How about predicting new words? Above we noted that we could predict the vector for “actress” by rearranging the equation stating the equality of vector differences: \(\mathbf{v}_{\text{actress}} = \mathbf{v}_{\text{actor}} - \mathbf{v}_{\text{son}} + \mathbf{v}_{\text{daughter}}\):

>>> actor, son, daughter = model.wv['actor'], model.wv['mab'], model.wv['merch']
>>> predicted_actress = actor - son + daughter
>>> model.wv.most_similar(positive=[predicted_actress], topn=10)
[('actor', 0.7876081466674805),
 ('actores', 0.7131889462471008),
 ('actorion', 0.5787793397903442),
 ('berfformwraig', 0.5728527307510376),
 ('comediwraig', 0.5709209442138672),
 ('digrifwraig', 0.5636816024780273),
 ('sgriptwraig', 0.5622066259384155),
 ('athletwraig', 0.5469273328781128),
 ('merch', 0.5440044403076172),
 ('actoresau', 0.5389758944511414)]

Many of these are words very close in meaning to “actress”: actor (actor), actores (actress), actorion (actors), berfformwraig (female performer), comediwraig and digrifwraig (female comedian), sgriptwraig (female script writer), athletwraig (female athlete), merch (girl or daughter), and actoresau (actresses).

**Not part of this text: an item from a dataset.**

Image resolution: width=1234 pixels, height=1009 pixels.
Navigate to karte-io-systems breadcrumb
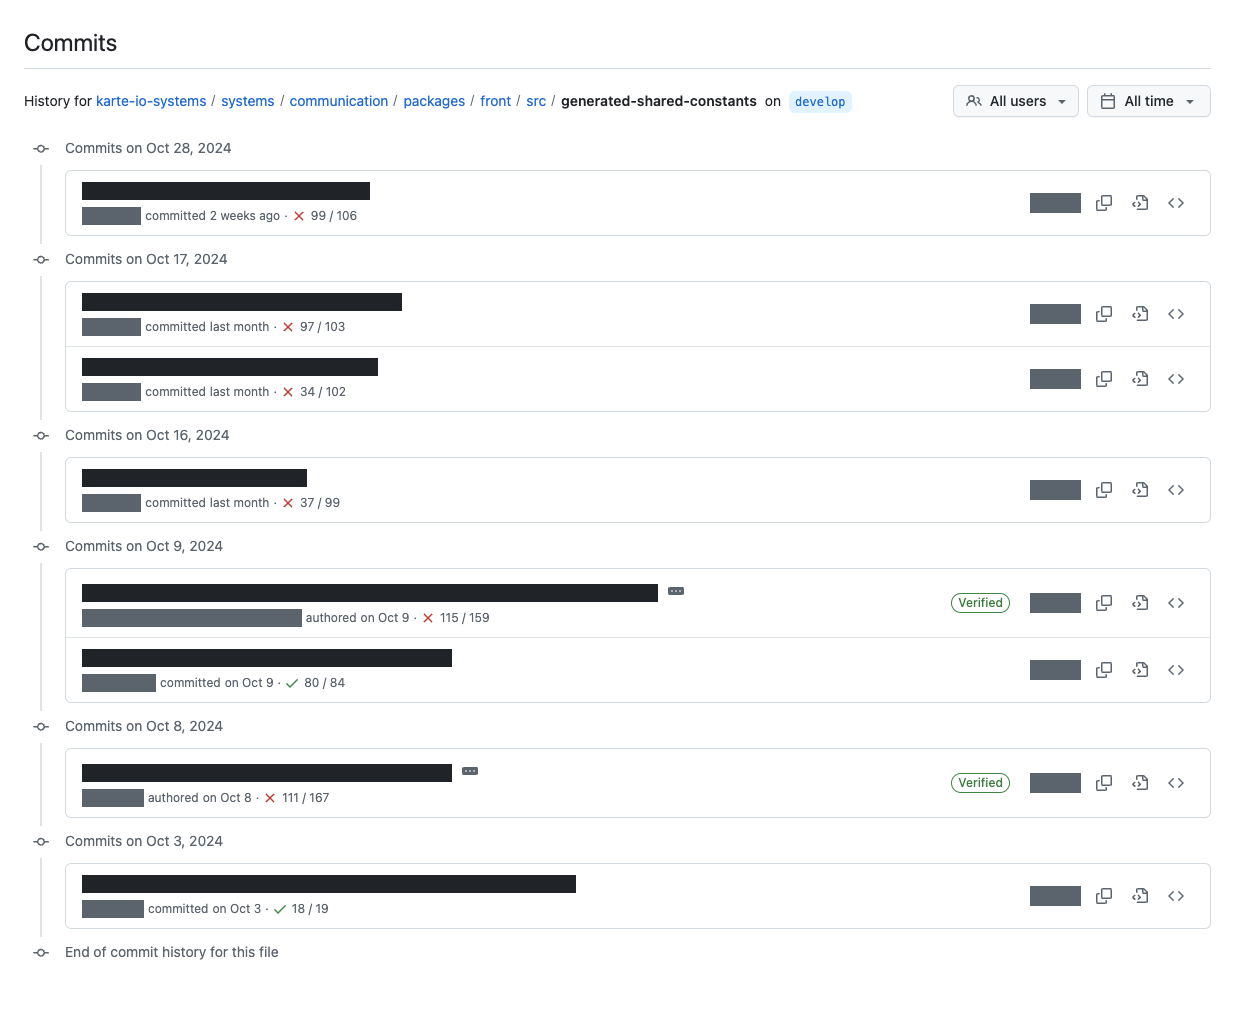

This is just one example of a grammatical relationship between words, gender swapping. Other relationships that can be tested include verb conjugations, adjectives and their superlatives, plurals, and even countries and their nationalities. A grammatical relationship we tested that is specific to the Welsh language was equivalent words in South and North Wales dialects.

We automated this testing and evaluation process on a large number of standardised examples in order to obtain quantitative evaluation statistics to compare the models. Part of the work was in fact to develop standardised lists of comparable words and grammatical structures for use in Welsh for the first time. Other evaluation tasks included using the word embeddings to identify synonyms, and word clustering tasks. However, smaller scale qualitative evaluation from a native Welsh speaker (me!) was also a vital part of the evaluation.

What’s the point?

Including word embeddings as parts of other natural language processing (NLP) tasks has shown to improve their performances, especially on low resource languages were training data might be hard to come by. One reason is because word embeddings help the models ‘understand’ words they have never seen before in the training data.

Taking this idea further, models of low resource languages can benefit from cross-lingual word embeddings, leveraging the greater quality understanding from a second well resourced language. Cross-lingual word embeddings are a mapping from the words of two languages into a shared vector space, kept together but separate. This can be thought of as ‘aligning’ two sets of word embeddings from two different languages. Therefore an NLP model of a low resource language could be trained solely on data from a well resourced language!

We trained English-Welsh cross-lingual word embeddings, available here: https://github.com/cardiffnlp/en-cy-bilingual-embeddings.

Also here are instructions for training a cross-lingual sentiment analysis model. A sentiment analysis model is a supervised machine learning model that predicts a sentence’s sentiment (positive, neutral, negative). This one can be trained solely on English language data, in this case IMDB reviews, but can be used on Welsh language tasks, despite not having seen Welsh language training data!